我已经让椭圆的计算和绘制速度非常快(大约一秒钟,我没有进行详细的性能分析),这是通过使用PatchCollection和一些手动计算实现的。唯一的问题是我似乎无法把椭圆的填充设置为不填充。

 from matplotlib.collections import PatchCollection
 ell_list = []
 for i in range(num_chips):
     axi =  chips[i].axi 
     ax  =  dm.ax_list[axi]
     transData = dm.transData_list[axi]
     chip_feats = chips[i].features
     for feat in chip_feats:
         (x,y,a,c,d) = feat
         EllShape = Affine2D([\
            ( 1/sqrt(a),         0, x),\
            ((c/sqrt(a) - c/sqrt(d))/(a - d), 1/sqrt(d), y),\
            (         0,         0, 1)])
         unitCirc = Circle((0,0),1,transform=EllShape)

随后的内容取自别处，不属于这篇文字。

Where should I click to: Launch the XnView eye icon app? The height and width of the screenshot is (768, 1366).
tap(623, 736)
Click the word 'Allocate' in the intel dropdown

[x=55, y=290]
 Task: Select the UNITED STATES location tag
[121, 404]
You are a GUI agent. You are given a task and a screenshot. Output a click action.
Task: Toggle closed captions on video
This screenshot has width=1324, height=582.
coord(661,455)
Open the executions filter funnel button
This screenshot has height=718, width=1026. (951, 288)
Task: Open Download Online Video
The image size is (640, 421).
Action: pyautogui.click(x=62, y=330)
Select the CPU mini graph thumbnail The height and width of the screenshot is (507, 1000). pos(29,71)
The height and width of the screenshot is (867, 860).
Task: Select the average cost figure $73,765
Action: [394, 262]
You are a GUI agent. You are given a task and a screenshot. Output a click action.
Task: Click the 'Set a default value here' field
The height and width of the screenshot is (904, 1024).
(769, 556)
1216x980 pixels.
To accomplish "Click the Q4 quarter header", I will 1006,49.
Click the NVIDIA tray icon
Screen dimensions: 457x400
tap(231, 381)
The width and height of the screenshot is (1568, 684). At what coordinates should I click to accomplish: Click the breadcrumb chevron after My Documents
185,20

         ell_list = [unitCirc] + ell_list
    ellipses = PatchCollection(ell_list)
    ellipses.set_color([1,1,1])
    ellipses.face_color('none') #'none' gives no fill, while None will default to [0,0,1]
    ellipses.set_alpha(.05)
    ellipses.set_transformation(transData)
    ax.add_collection(ellipses)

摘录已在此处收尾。